[To do]: Every record, apart from its pictures, should be repeated exactly.

========

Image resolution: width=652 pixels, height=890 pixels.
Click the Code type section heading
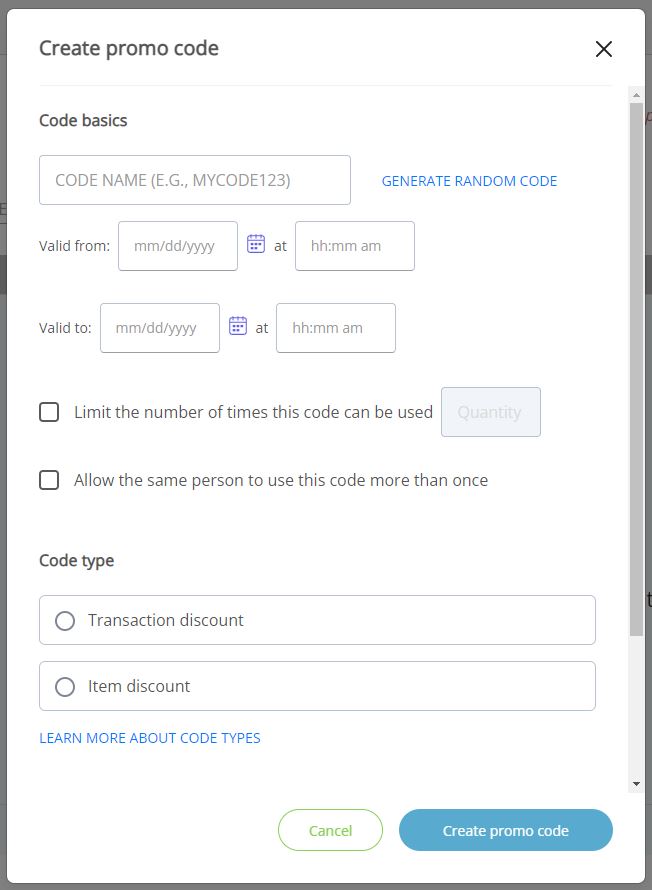click(x=76, y=560)
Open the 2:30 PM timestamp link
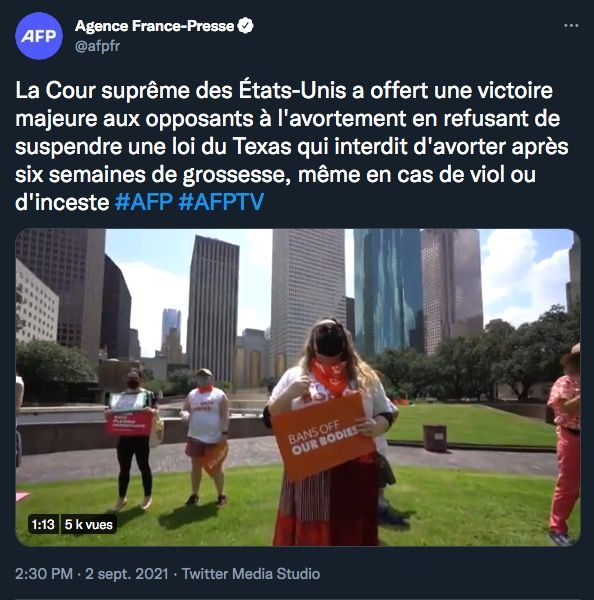Screen dimensions: 594x600 click(x=44, y=574)
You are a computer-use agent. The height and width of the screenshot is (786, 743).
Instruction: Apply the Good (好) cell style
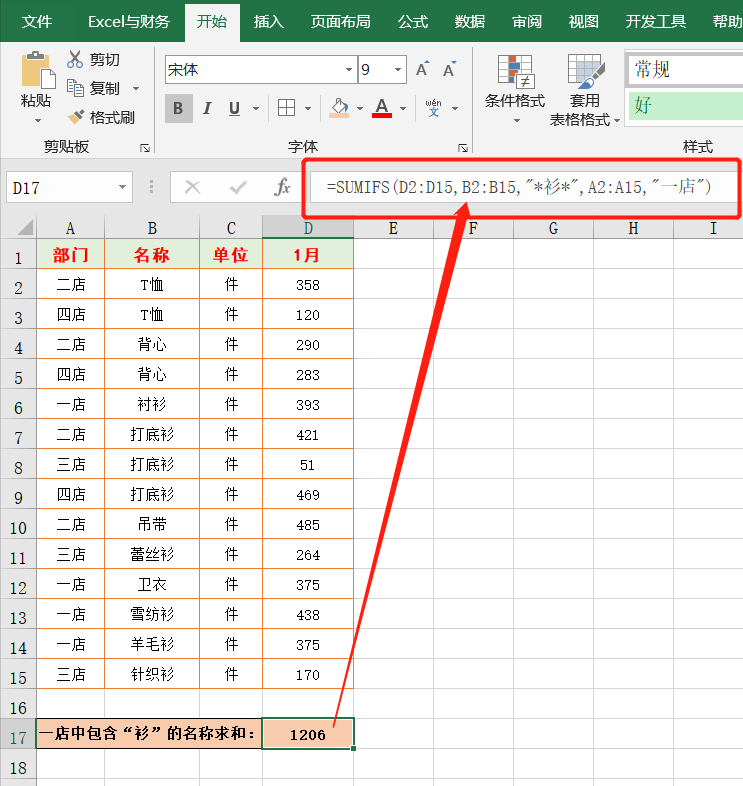[684, 105]
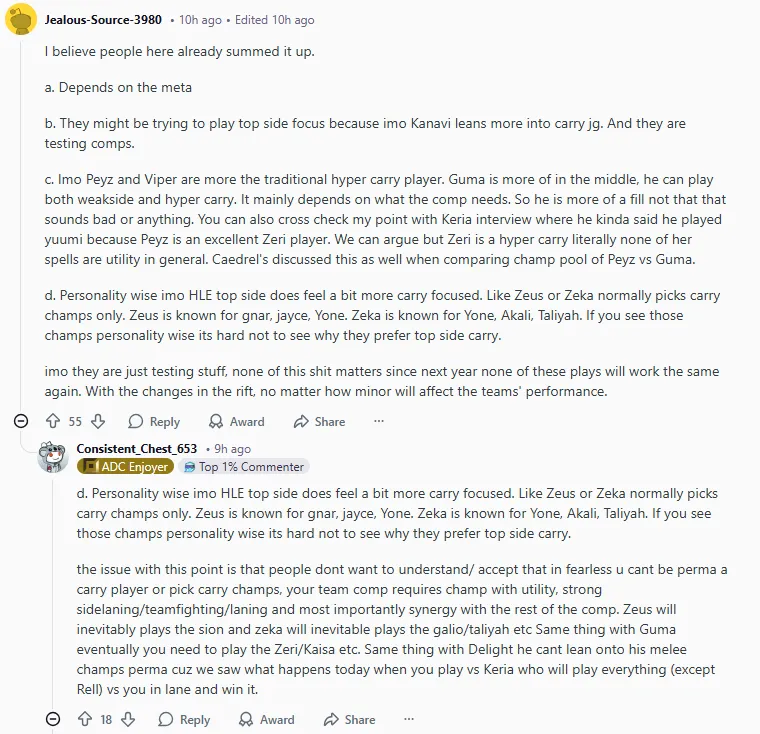760x734 pixels.
Task: Give an Award to Jealous-Source-3980's comment
Action: point(237,422)
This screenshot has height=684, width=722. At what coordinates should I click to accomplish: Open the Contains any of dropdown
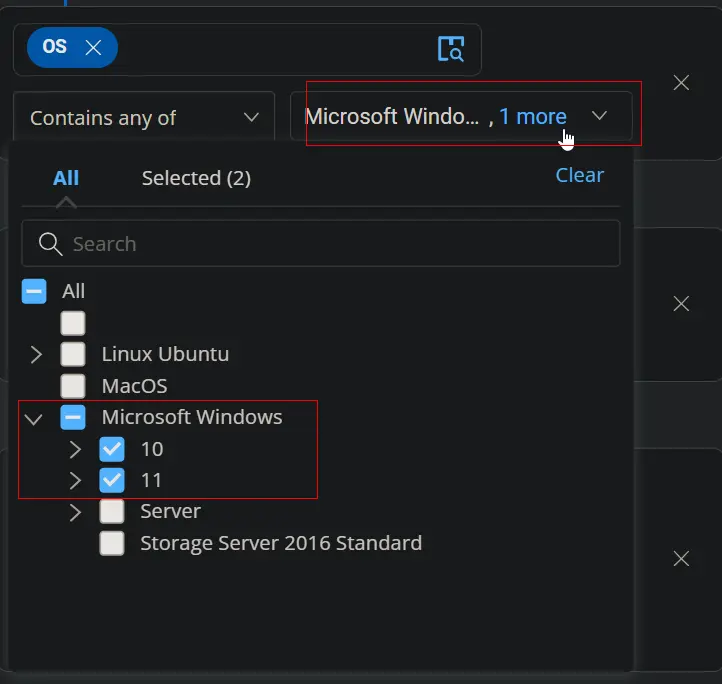(144, 117)
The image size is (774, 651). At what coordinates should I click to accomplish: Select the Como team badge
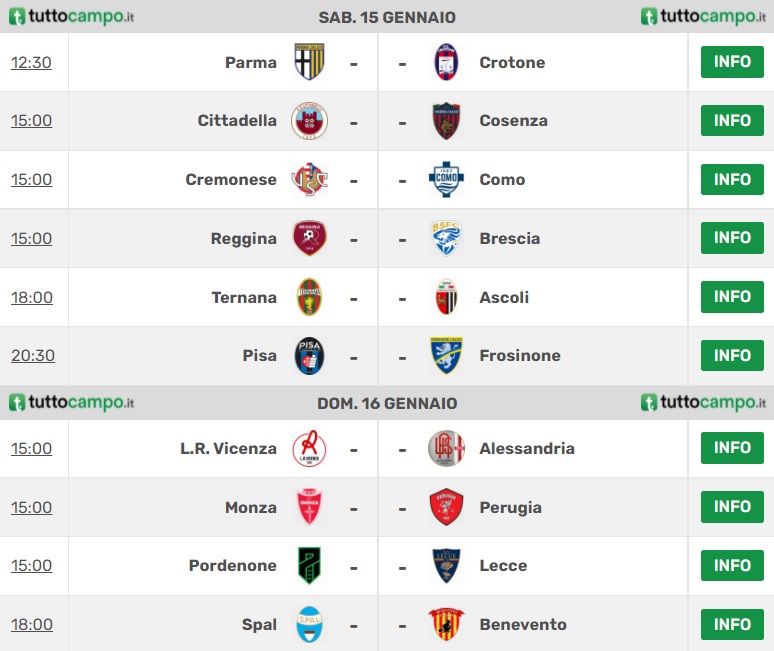446,179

========

[Written answer]:
Image resolution: width=652 pixels, height=890 pixels.
Click the Code type section heading
click(x=76, y=560)
Open the 2:30 PM timestamp link
Screen dimensions: 594x600 click(x=44, y=574)
You are a computer-use agent. The height and width of the screenshot is (786, 743).
Instruction: Apply the Good (好) cell style
[684, 105]
760x734 pixels.
Task: Give an Award to Jealous-Source-3980's comment
Action: point(237,422)
This screenshot has height=684, width=722. At what coordinates should I click to accomplish: Open the Contains any of dropdown
(144, 117)
The image size is (774, 651). At what coordinates should I click to accomplish: Select the Como team badge
446,179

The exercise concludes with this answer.